Perguntar-nos sobre a representação feminina na literatura fantástica é, antes de tudo, analisarmos o imaginário que a rodeou durante a História. Segundo o historiador francês Jacques Le Goff, em seu livro Heróis e maravilhas da Idade Média, apesar de o termo “imaginário” nos remeter à imaginação, sem dúvida ele também está ligado “na criação e no uso das imagens que fazem uma sociedade agir e pensar, visto que resultam da mentalidade, da sensibilidade e da cultura que as impregnam e animam”

Também precisamos tomar como ponto de partida o que caracteriza a literatura fantástica. Segundo Tzvetan Todorov, em seu livro Introdução à literatura fantástica, seu cerne está na incerteza entre o que é real e o que é imaginário. A hesitação é o que dá vida às histórias fantásticas, ou seja, quando o personagem e/ou o leitor têm dificuldades para encontrar explicações aos estranhos fatos apresentados ao longo da narrativa, oscilando entre o natural e o sobrenatural, temos, então, uma história fantástica. 
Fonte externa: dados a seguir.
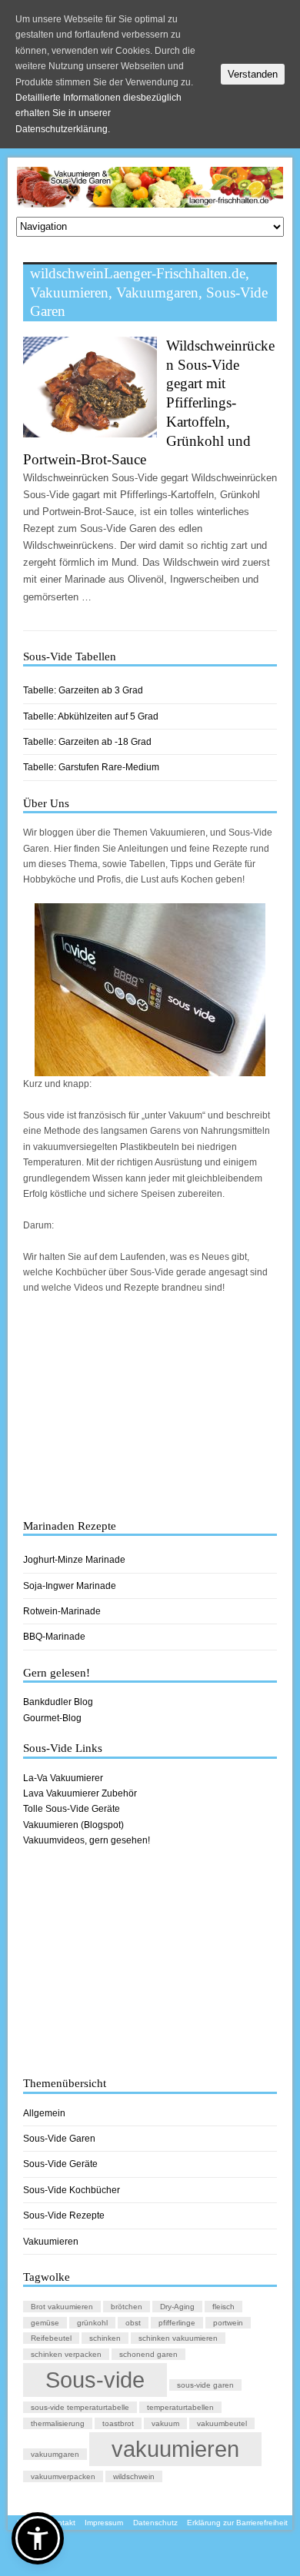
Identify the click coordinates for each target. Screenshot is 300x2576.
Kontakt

Adiciono a essa definição um complemento que acredito ser crucial para entendermos algumas obras fantásticas. No livro The Fantastic in Literature, escrito por Eric Rabkin, o autor nos mostra que o fantástico também é a propriedade que transmuta os elementos e leis do mundo natural para causar assombro ou deleite. Um grande exemplo são as flores no País das Maravilhas, presentes no livro Através do Espelho e o que Alice encontrou por lá. A lei da Natureza é clara: plantas não podem falar. Entretanto, Lewis Carroll muda em 180 graus essa lei, permitindo que as flores não apenas falassem, como também expressassem seus sentimentos. 

Sendo assim, analisar como o feminino se comportou dentro da literatura fantástica significa observarmos, mesmo que brevemente, os mitos e as lendas que influenciaram o imaginário da sociedade ocidental ao longo dos séculos. Desta forma poderemos analisar, com mais recursos, como essas histórias permanecem influenciando a maneira como as mulheres são interpretadas dentro da literatura fantástica. 

As mulheres como Musas

As Musas, segundo Jaa Torrano, “têm e mantém o domínio da revelação (ser) e do esquecimento (não-ser) e este domínio é o da raiz originante de todo o poder e exercício de poder. Na expressão mítica de Hesíodo isto se diz: as Musas são filhas de Memória e Zeus”. Enquanto filhas de Memória, as Musas fazem revelações ou impõem o esquecimento. E, sendo filhas de Zeus, que é todo-poderoso, elas possuem muito poder. 

Não é a toa, portanto, que Homero inicia a Ilíada proclamando uma invocação às Musas. Elas eram de suma importância para o trabalho de um rapsodo, que dependia exclusivamente de sua memória para recitar incontáveis versos. Além disso, também estavam ligadas à inspiração divina, no sentido de ser conduzido para algo que está fora de si mesmo

Terpsichore, Muse of Music Dance, por Jean-Marc Nattier (1739)

A atuação das Musas não ficou isolada na Antiguidade, mas atravessou o tempo e se mostrou presente na lírica dos séculos precedentes. Da mesma forma, o entendimento desta palavra se estendeu, abarcando também outras mulheres, que eram contempladas pelos poetas como “musas inspiradoras”, por serem dotadas de grande beleza e graciosidade. 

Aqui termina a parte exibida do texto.